FranceTech & internet

Pour certains politiques, le djihadisme, c’est la faute d'internet

Repéré par Vincent Manilève, mis à jour le 20.11.2015 à 15 h 38

Repéré sur Europe 1, Rue89

Au lendemain des attentats et d’un renforcement de l’état d’urgence, les politiques ont tenu à réaffirmer leur position vis-à-vis d'internet, qu'ils considèrent comme le premier outil de radicalisation.

Capture d'écran de l'interview de Xavier Bertrand vendredi 20 novembre sur Europe 1.

Capture d'écran de l'interview de Xavier Bertrand vendredi 20 novembre sur Europe 1.

Connaissez-vous l’imam Google? Xavier Bertrand, du parti Les Républicains, oui. Interrogé sur Europe 1 vendredi 20 novembre à propos de la lutte antiterroriste sur internet, il a déclaré qu’il existait un «imam Google». «Un certain nombre de jeunes aujourd’hui, avant même d’aller dans les mosquées, affirme-t-il, c’est sur internet qu’ils trouvent le moyen de se radicaliser.»

Après en avoir fait appel aux géants d’internet, il a carrément demandé à la Hadopi, dont le but est à la base de défendre les droits d’auteur sur internet, «d’arrêter ses fonctions traditionnelles sur le téléchargement illégal, et que l’on mette tous [ses] moyens aujourd’hui pour traquer les sites et mettre hors d’état de nuire tous ceux qui se servent de Google, des réseaux sociaux, pour véhiculer le terrorisme». Une affirmation un peu rapide; comme le rappelait Le Monde en août dernier, la radicalisation passe avant tout par «la prison ou certaines mosquées radicales». Bien sûr, la formule rapprochant la figure de l’imam et le moteur de recherche sur internet a fait parler d’elle, et pas dans le bon sens.

«Vecteur d’une idéologie totalitaire»

Mais Xavier Bertrand est loin d’être le seul politique à avoir pris position contre internet en des termes plutôt étonnants. Lors des débats à l’Assemblée nationale consacrés au renforcement des lois encadrant l’état d’urgence, trois députés n’ont pas hésité à aller très loin dans leur discours ou leurs propositions.

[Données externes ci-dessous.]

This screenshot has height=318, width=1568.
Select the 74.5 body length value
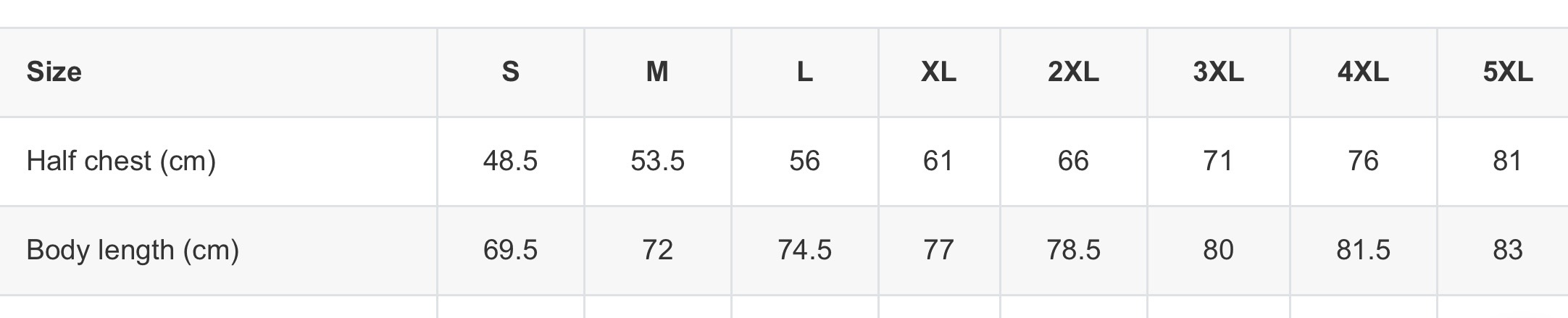[x=804, y=250]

Jean-Christophe Lagarde (président de l’UDI) a par exemple fait savoir qu’il serait dommage de ne pas être en mesure de couper internet pendant l’état d’urgence, comme l’explique le site Rue89. «S’interdire d’interrompre la diffusion d’informations aux moyens de réseaux sociaux, de sites internet [...] ne me paraît pas raisonnable», a-t-il estimé lors de la séance de débat. Mais ce n'est pas tout: il a aussi estimé que «le numérique est désormais la première arme des terroristes et internet le principal vecteur d’une idéologie totalitaire».

Un discours suivi par le député radical de gauche Roger-Gérard Schwartzenberg, qui a estimé que «l’instrument principal de provocation au terrorisme ou d’apologie du terrorisme est, au fond, internet, bien plus que les mosquées».

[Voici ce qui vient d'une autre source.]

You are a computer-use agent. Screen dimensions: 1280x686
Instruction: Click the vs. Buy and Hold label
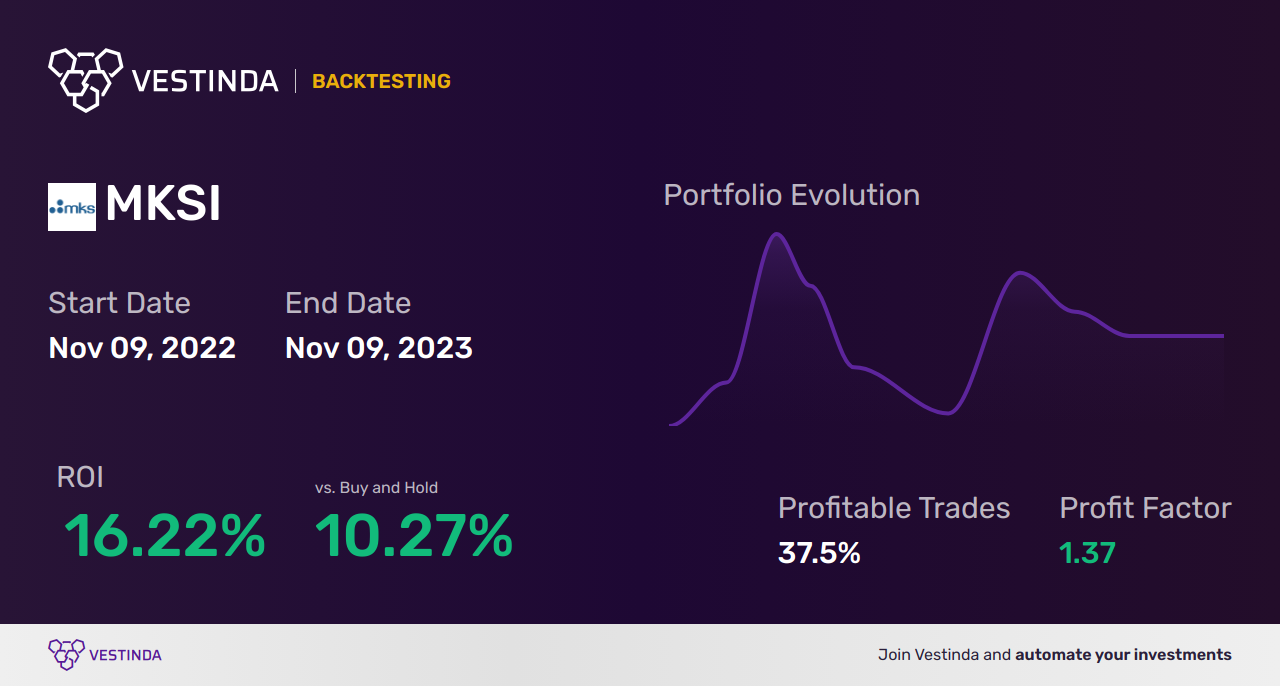coord(376,488)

Enfin, on peut citer la proposition d’amendement numéro 41 présentée par le député LR Christian Estrosi. Il demandait que soit puni par une peine de cinq ans d’emprisonnement et 75.000 euros d’amende le fait de «consulter de façon habituelle un service de communication au public en ligne ou des réseaux sociaux internet mettant à disposition des messages, soit incitant directement à des actes de terrorisme, soit faisant l’apologie de ces actes». Le sens de cette formulation est très large mais il apparaît évident que le maire de Nice voulait punir le simple fait de se rendre sur des sites djihadistes. Que fait-on alors des journalistes qui peuvent les consulter à des fins professionnelles, ou même du député PS Jean-Jacques Urvoas, qui en signale régulièrement aux autorités pour les faire fermer?

Si cet amendement n’est pas passé, les députés ont néanmoins voté en faveur de deux amendements (le 50 et le 57) qui permettront au ministre de l’Intérieur de «prendre toute mesure pour assurer l’interruption de tout service de communication au public en ligne provoquant à la commission d’actes de terrorisme ou en faisant l’apologie». Des mesures qui existaient déjà mais qui inquiètent les défenseurs des libertés sur les pouvoirs dont disposera désormais le gouvernement:

«C'est au nom de leurs craintes que les députés, paniqués, sacrifient aujourd'hui les libertés, écrit la Quadrature du Net. [...] Devant ce vote en sur-urgence, il ne nous reste plus guère que la possibilité de documenter le désastre, en espérant un sursaut proche.»